In another embodiment, nucleic acids comprising a sequence encoding HDAC10 protein or 
functional derivative thereof, may be administered to promote normal biological function, for 
example, normal transcriptional regulation, by way of gene therapy. Gene therapy refers to therapy 
performed by the administration of a nucleic acid to a subject. In this embodiment of the invention, 
the nucleic acid produces its encoded protein that mediates a therapeutic effect by promoting normal 
transcriptional regulation. 

Any of the methods for gene therapy available in the art can be used according to the present 
invention. Exemplary methods are described below. 

In a preferred aspect, the therapeutic comprises a HDAC10 nucleic acid that is part of an 
expression vector that expresses a HDAC10 protein or fragment or chimeric protein thereof in a 
suitable host. In particular, such a nucleic acid has a promoter operably linked to the HDAC10 coding 
region, said promoter being inducible or constitutive, and, optionally, tissue-specific. In another 
particular embodiment, a nucleic acid molecule is used in which the HDAC10 coding sequences and 
any other desired sequences are flanked by regions that promote homologous recombination at a 
desired site in the genome, thus providing for intrachromosomal expression of the HDAC10 nucleic 
acid.

Exercise tasks:
1. According to the HDAC10 gene therapy passage, what does gene therapy refer to?
2. Extend the HDAC10 gene therapy passage with the next paragraph, picking up after its final sentence.
The rows that follow come from a separate source.

Records provided:
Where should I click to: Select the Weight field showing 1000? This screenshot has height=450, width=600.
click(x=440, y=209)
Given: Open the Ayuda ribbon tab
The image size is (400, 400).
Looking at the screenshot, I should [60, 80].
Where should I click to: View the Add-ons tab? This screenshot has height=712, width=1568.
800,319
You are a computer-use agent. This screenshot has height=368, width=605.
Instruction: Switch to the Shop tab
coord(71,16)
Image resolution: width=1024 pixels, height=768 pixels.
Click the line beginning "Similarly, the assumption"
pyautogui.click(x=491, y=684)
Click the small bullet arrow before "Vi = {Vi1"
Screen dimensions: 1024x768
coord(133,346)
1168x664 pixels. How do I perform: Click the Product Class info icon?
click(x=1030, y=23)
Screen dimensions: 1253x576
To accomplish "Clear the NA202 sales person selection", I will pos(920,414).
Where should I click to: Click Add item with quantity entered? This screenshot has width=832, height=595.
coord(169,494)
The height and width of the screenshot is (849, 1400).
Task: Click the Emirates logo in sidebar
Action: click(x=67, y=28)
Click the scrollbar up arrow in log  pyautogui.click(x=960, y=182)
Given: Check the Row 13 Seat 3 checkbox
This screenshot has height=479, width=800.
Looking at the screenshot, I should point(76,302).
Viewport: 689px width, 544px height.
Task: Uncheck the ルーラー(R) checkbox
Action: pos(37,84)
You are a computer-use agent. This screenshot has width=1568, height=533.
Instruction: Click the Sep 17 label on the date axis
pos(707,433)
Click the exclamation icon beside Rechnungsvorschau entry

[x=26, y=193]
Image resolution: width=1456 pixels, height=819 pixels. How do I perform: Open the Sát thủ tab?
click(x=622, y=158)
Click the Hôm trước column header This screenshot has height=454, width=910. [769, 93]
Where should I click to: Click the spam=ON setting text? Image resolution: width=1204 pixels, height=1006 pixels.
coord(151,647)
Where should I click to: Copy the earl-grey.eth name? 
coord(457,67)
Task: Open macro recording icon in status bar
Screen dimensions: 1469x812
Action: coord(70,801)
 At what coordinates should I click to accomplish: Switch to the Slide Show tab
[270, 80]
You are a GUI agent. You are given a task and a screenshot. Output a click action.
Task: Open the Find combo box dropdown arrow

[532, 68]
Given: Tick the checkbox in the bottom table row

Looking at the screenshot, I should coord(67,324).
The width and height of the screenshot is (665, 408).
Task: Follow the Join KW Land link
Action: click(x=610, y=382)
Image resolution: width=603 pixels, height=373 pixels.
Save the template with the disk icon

Answers in order:
1. Therapy performed by the administration of a nucleic acid to a subject.

2.
Delivery of the nucleic acid into a patient may be either direct, in which case the patient is 
directly exposed to the nucleic acid or nucleic acid-carrying vector, or indirect, in which case, cells 
are first transformed with the nucleic acid in vitro, then transplanted into the patient. These two 
approaches are known, respectively, as in vivo or ex vivo gene therapy.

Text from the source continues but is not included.